Hospital treatment and care is most often directly administered by central and regional governments; primary care is most often decentralized. On the other hand, local governments often take primary responsibility for managing long-term illness and disability. Local governments administer or directly provide many health and social support services, especially for older people. In addition, local governments provide many housing services for older people, such as sheltering housing schemes, residential homes, dual care homes, hospices, and community nursing.

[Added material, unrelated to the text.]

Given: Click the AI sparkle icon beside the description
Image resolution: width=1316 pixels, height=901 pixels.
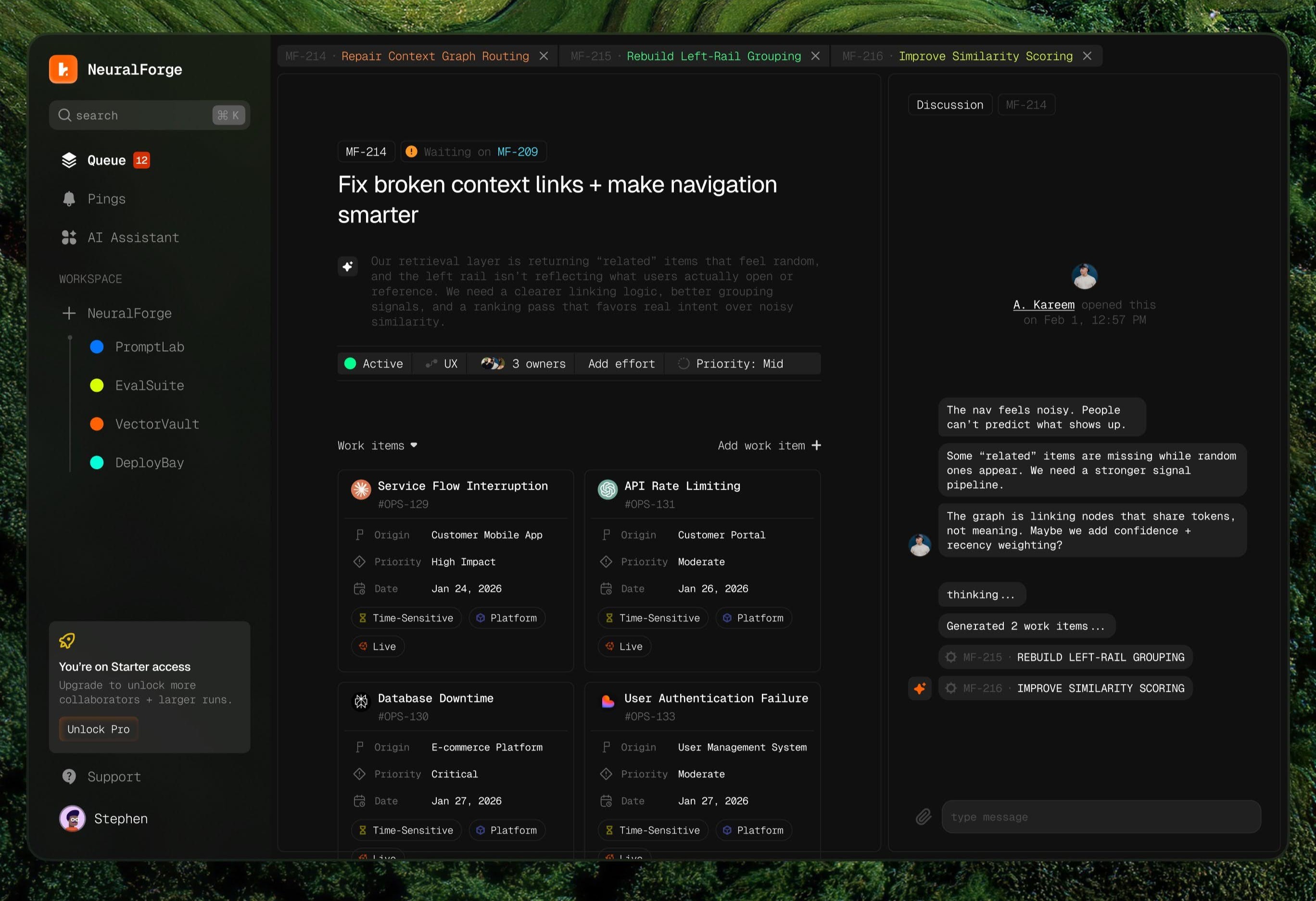Looking at the screenshot, I should [348, 266].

Urban governance extends beyond these formal, tiered and divided responsibilities. Health 2020 defines it as ‘the attempts of governments or other actors to steer communities, whole countries, or even groups of countries in the pursuit of health as integral to well-being through both a whole-of-government and whole-of-society approach.’ City governments may formally provide control or regulate services or investment in each of the six domains summarized in Figure 2. Equally, they may seek to persuade partners of the health impacts of services they provide or control, highlighting, for example, how the provision of warm and comfortable homes or the creation of safe neighborhoods reduces the risk of cardiovascular disease. Traditional hierarchical means of governance are increasingly complemented by mechanisms such as soft power and soft law, alliances networks, and open methods of coordination.



For sustained city development for Health, WHO has identified four basic elements. First is leadership; courage and vision are required of city mayors whose remit does not extend to formal responsibility for health services. Second is an intersectoral partnership of agencies and NGOs responsible for investing, regulating or managing intervention in the key domains which impact on health. Health is the business of every sector and mayors have a key role in orchestrating the contribution of many actors. Third is a city health profile and strategic plan which identifies the mechanisms and investments which takes population health status from where it is now to where it should be in five or ten years time. Fourth is networking, the informal alliances that refresh the partnership with new evidence and ideas, with examples good and bad practice drawn from beyond the city.

Strategies that work

Municipal governments and their partners intervene in three distinct phases of the life course of their citizens. In childhood health visitors are attentive to the development of physical and mental health. In middle life they provide the supportive social, economic, and physical environments for health, deferring the onset of illness, disability and dependency. In later life, they share responsibility for managing long-term illness and disability, providing many health, social support and housing services. There is substantial evidence to demonstrate that these support services facilitate independent lives for many ill and disabled people, deferring on onset of dependency.

Distal or ‘upstream’ interventions to provide a supportive environment to those in the middle life course take complex pathways to positive health outcomes. The provision of clean water and sanitation in 19th century cities in Europe has a very clear attributable link to the reduction of water-borne diseases. In the modern era we are yet to fully understand the causalities between distal determinants and the proximal behaviours embodied in lifestyles. What can be said with certainty is that schools which promote exercise, good diet and social interaction reduce the risk of obesity and mental health problems in later life. Safer neighborhoods reduce stress and the risk of cardiovascular problems. Houses which are warm and comfortable reduce the risk of cardiovascular disease and good design reduces the risk of falls. Parks, which encourage walking, and designated pathways, which encourage cycling, reduce obesity, and add to zest for life. And supporting and sustaining all these salutogenic interventions are cities, their citizens and institutions, with vision and purpose, intervening as primary agents of change.